8. Recurrent Neural Networks

So far we encountered two types of data: generic vectors and images. For the latter we designed specialized layers to take advantage of the regularity properties in them. In other words, if we were to permute the pixels in an image, it would be much more difficult to reason about its content of something that would look much like the background of a test pattern in the times of Analog TV.

Most importantly, so far we tacitly assumed that our data is generated iid, i.e. independently and identically distributed, all drawn from some distribution. Unfortunately, this isn’t true for most data. For instance, the words in this paragraph are written in sequence, and it would be quite difficult to decipher its meaning if they were permuted randomly. Likewise, image frames in a video, the audio signal in a conversation, or the browsing behavior on a website, all follow sequential order. It is thus only reasonable to assume that specialized models for such data will do better at describing it and at solving estimation problems.

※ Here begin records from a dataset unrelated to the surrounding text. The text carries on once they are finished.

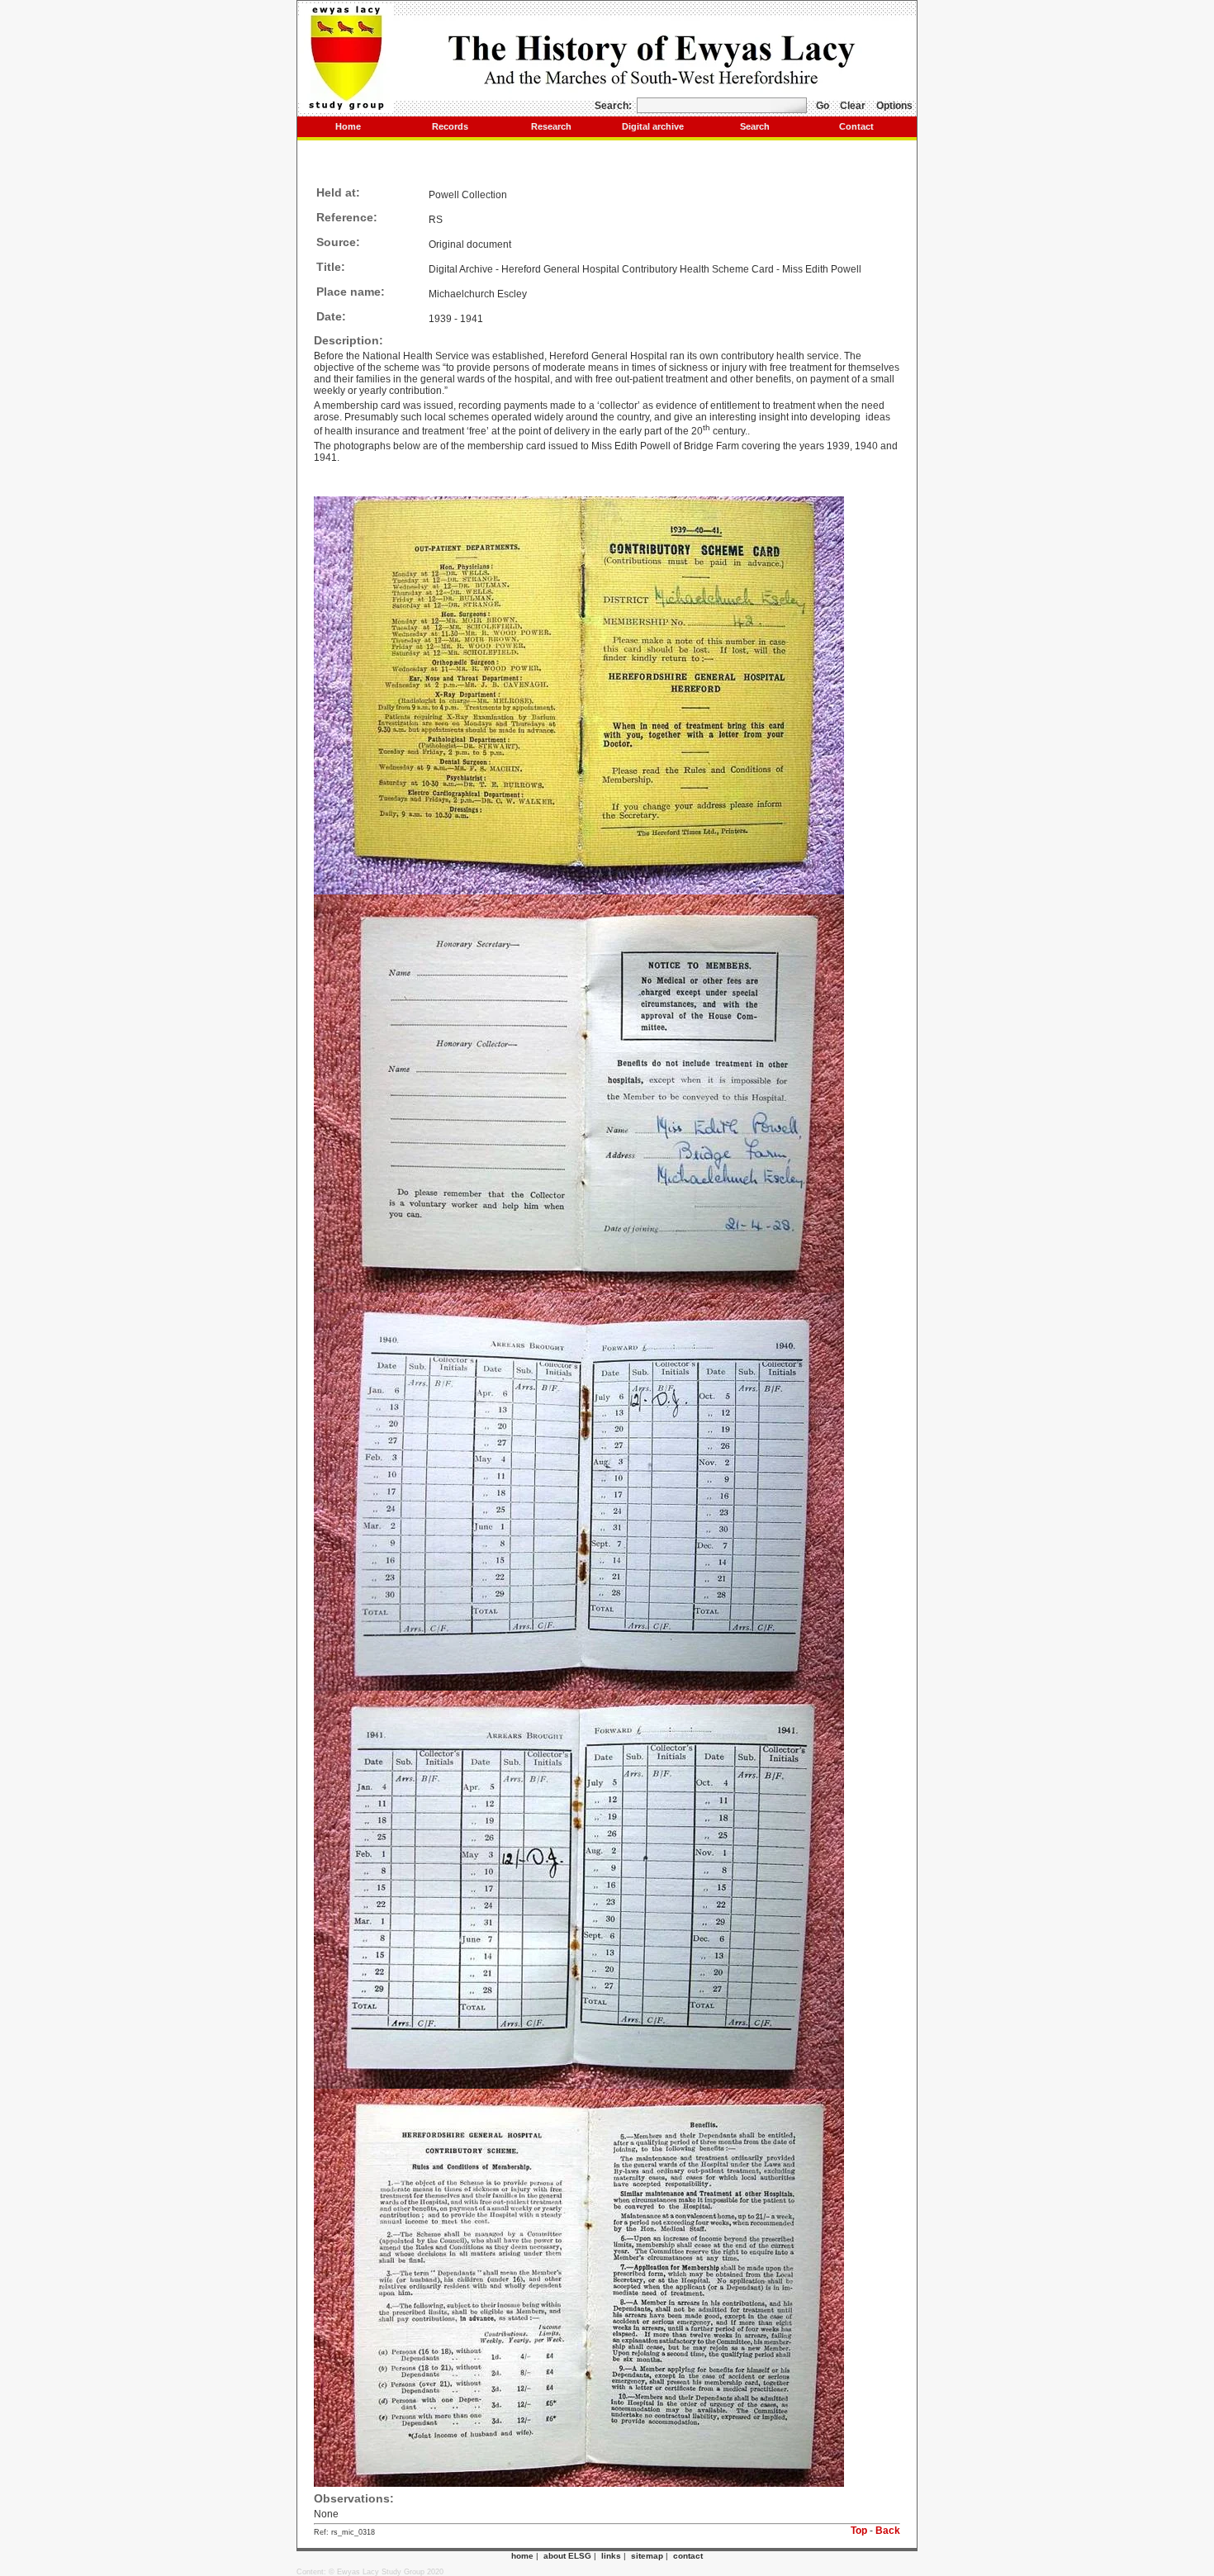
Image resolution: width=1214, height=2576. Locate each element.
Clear (852, 105)
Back (887, 2530)
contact (688, 2555)
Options (894, 105)
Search (755, 126)
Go (822, 105)
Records (450, 126)
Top (859, 2530)
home (522, 2555)
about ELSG (567, 2555)
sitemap (647, 2555)
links (611, 2555)
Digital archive (653, 126)
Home (348, 126)
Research (551, 126)
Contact (856, 126)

Another issue arises from the fact that we might not only receive a sequence as an input but rather might be expected to continue the sequence. For instance, the task could be to continue the series 2, 4, 6, 8, 10, … This is quite common in time series analysis, to predict the stock market, the fever curve of a patient or the acceleration needed for a race car. Again we want to have models that can handle such data.

In short, while convolutional neural networks can efficiently process spatial information, recurrent neural networks are designed to better handle sequential information. These networks introduce state variables to store past information and, together with the current input, determine the current output.

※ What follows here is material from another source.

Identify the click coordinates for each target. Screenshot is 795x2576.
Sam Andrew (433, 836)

Many of the examples for using recurrent networks are based on text data. Hence, we will emphasize language models in this chapter. After a more formal review of sequence data we discuss basic concepts of a language model and use this discussion as the inspiration for the design of recurrent neural networks. Next, we describe the gradient calculation method in recurrent neural networks to explore problems that may be encountered in recurrent neural network training. For some of these problems, we can use gated recurrent neural networks, such as LSTMs (Section 8.9) and GRUs (Section 8.8), described later in this chapter.